Task:
As written and without pictures, set down the lines from the one that contains "You are a computer-use agent. The" through the end of the data.

Information:
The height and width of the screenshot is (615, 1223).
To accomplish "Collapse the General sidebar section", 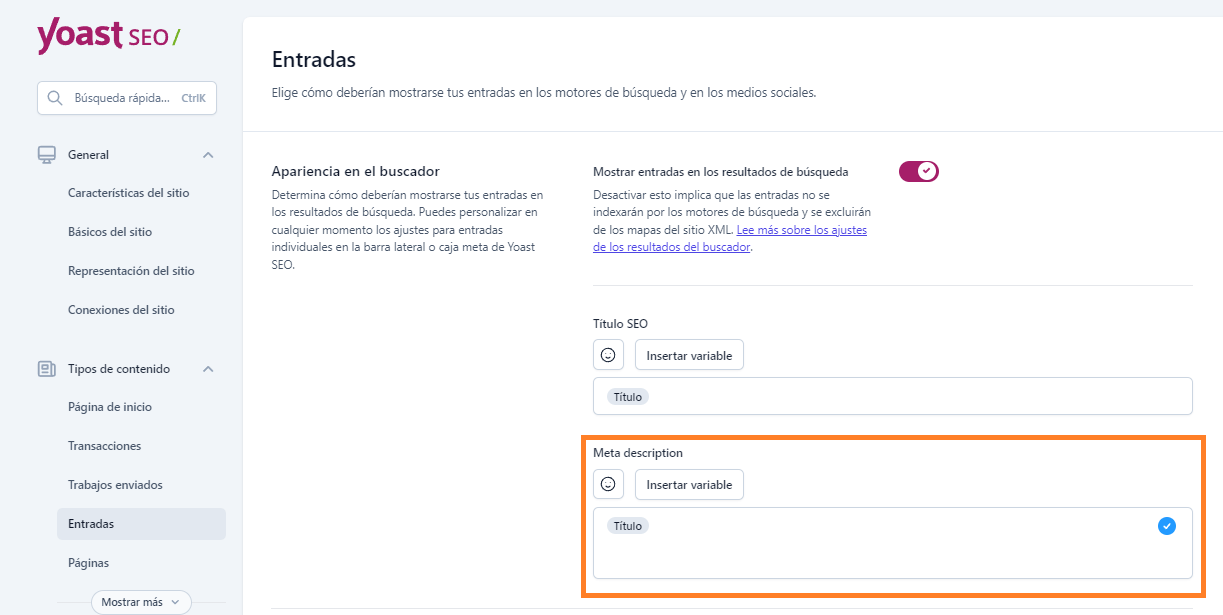I will pos(208,154).
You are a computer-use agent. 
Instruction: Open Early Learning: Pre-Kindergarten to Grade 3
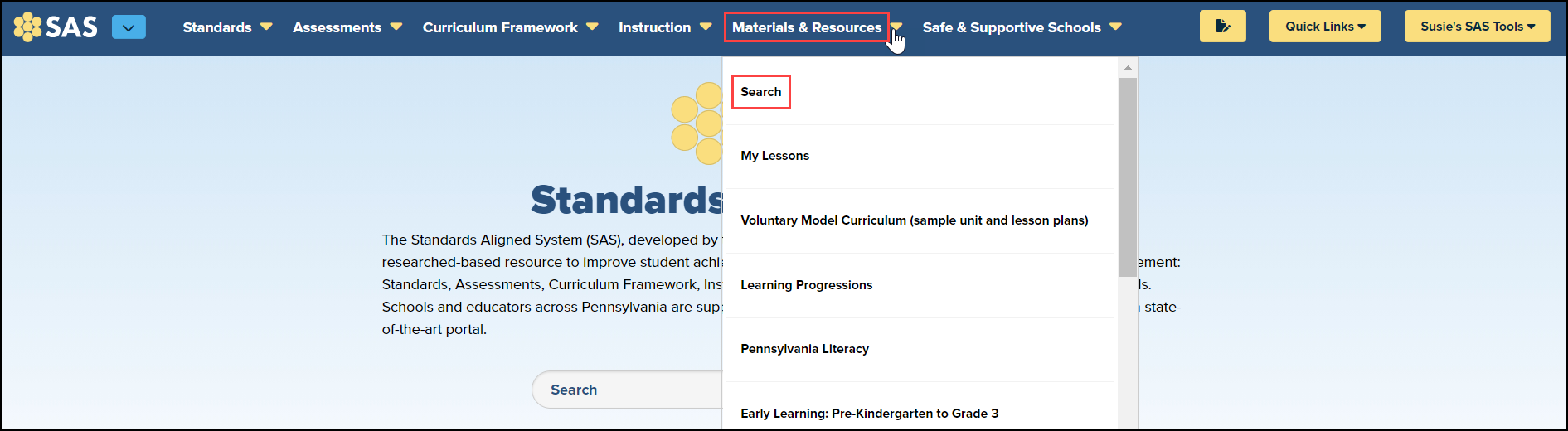click(869, 414)
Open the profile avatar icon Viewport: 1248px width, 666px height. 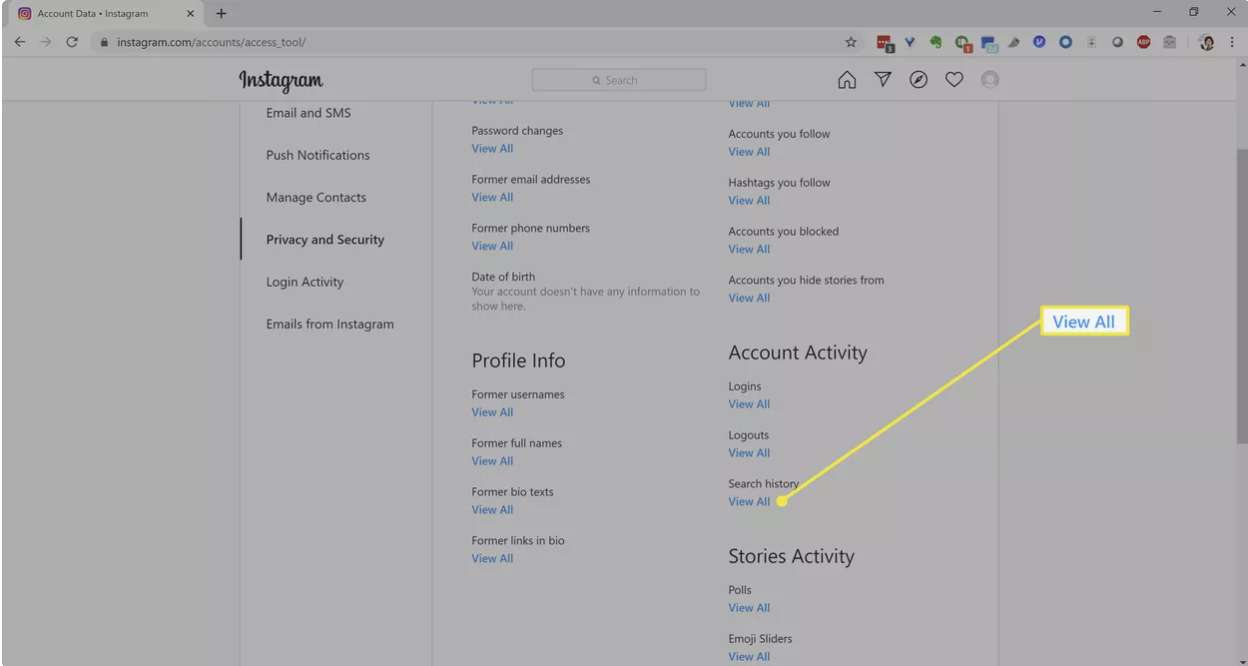[990, 80]
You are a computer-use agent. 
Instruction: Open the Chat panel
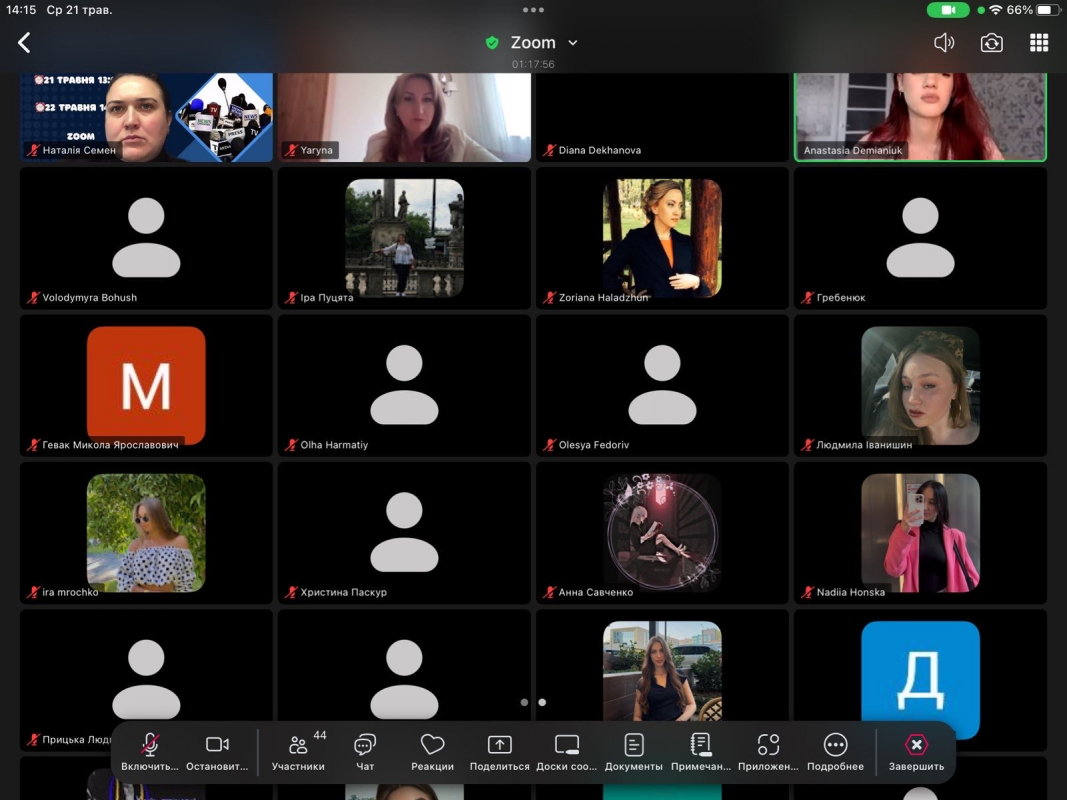365,752
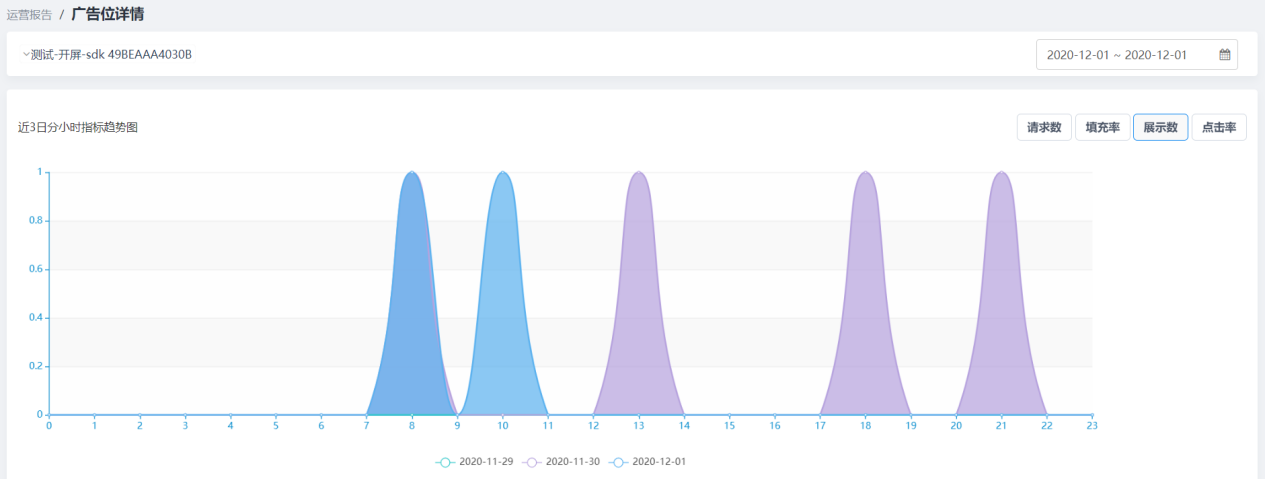The width and height of the screenshot is (1265, 479).
Task: Click 运营报告 breadcrumb link
Action: click(29, 15)
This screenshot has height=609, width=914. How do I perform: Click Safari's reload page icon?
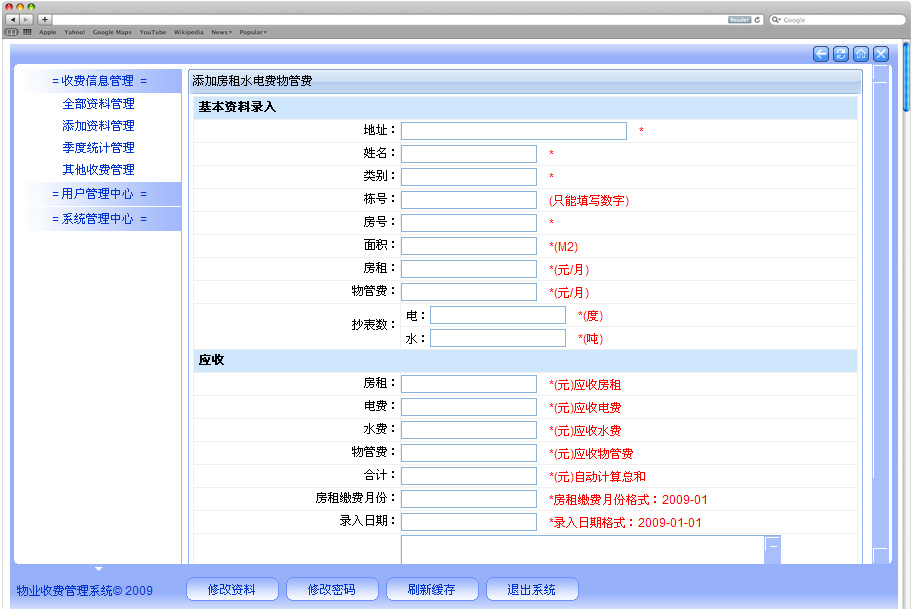[757, 20]
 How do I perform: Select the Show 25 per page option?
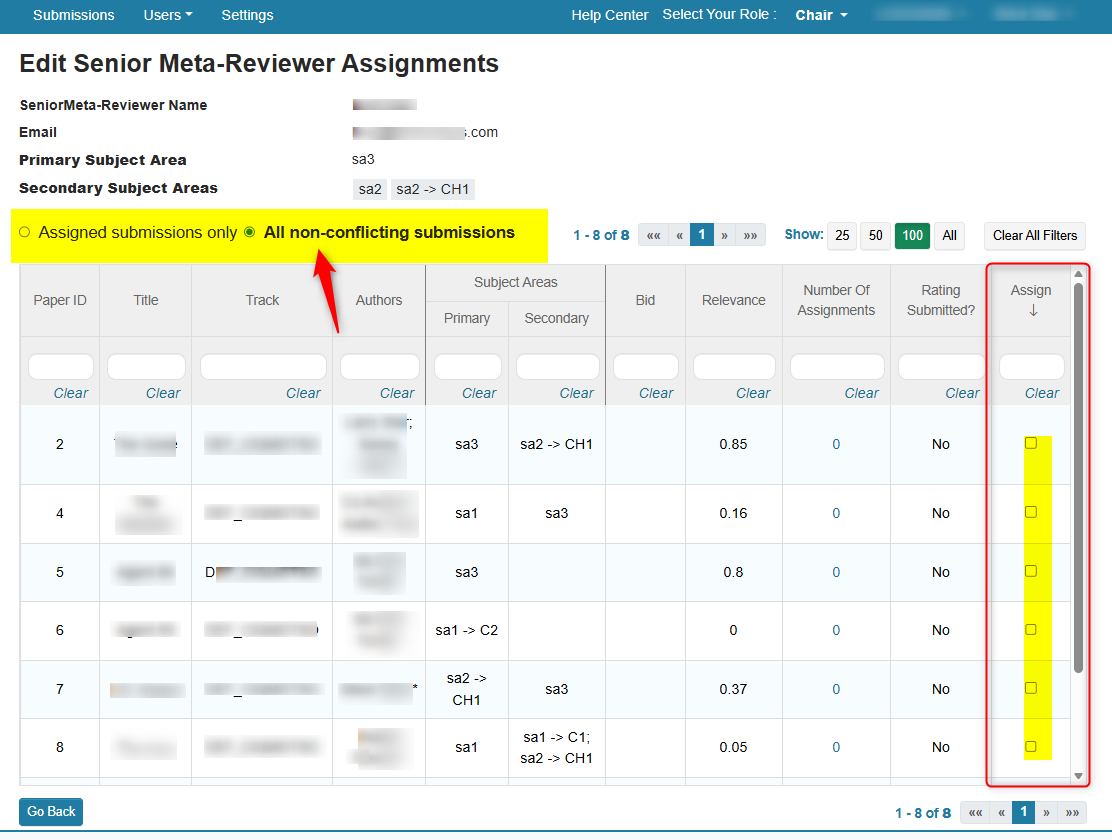tap(841, 235)
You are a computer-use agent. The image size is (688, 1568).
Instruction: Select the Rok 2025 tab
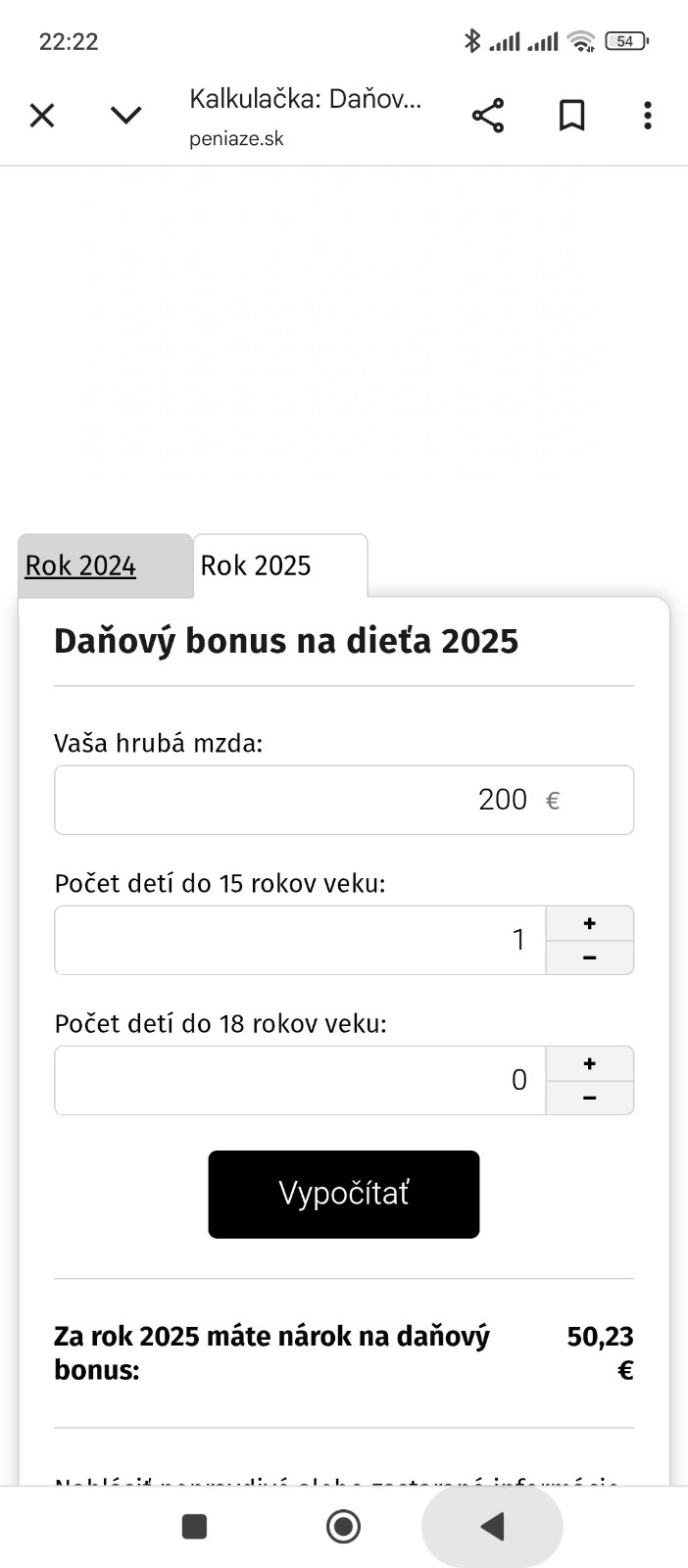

Worked solution:
You are a computer-use agent. The image size is (688, 1568).
Instruction: Select the Rok 2025 tab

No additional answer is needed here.